**Given instruction**
Starting with the line that contains "You are a GUI" and going on through the end of the items, lay out each line as a string in a JSON list, skipping blank lines and leaving out the pictures.

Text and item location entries
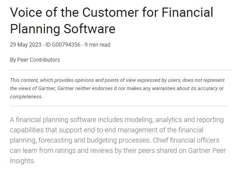Click the publication date 29 May 2023

coord(25,45)
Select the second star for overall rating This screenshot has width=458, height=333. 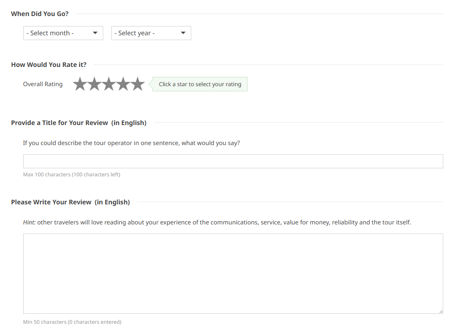(94, 84)
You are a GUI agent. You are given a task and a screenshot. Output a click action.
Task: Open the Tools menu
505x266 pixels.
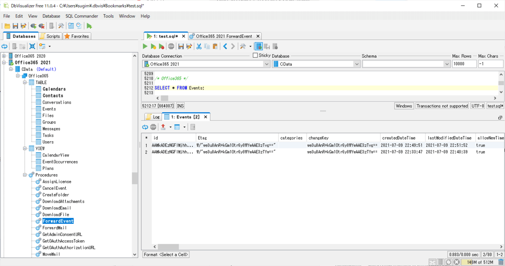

**Task result**
[
  "You are a GUI agent. You are given a task and a screenshot. Output a click action.",
  "Task: Open the Tools menu",
  "505x266 pixels."
]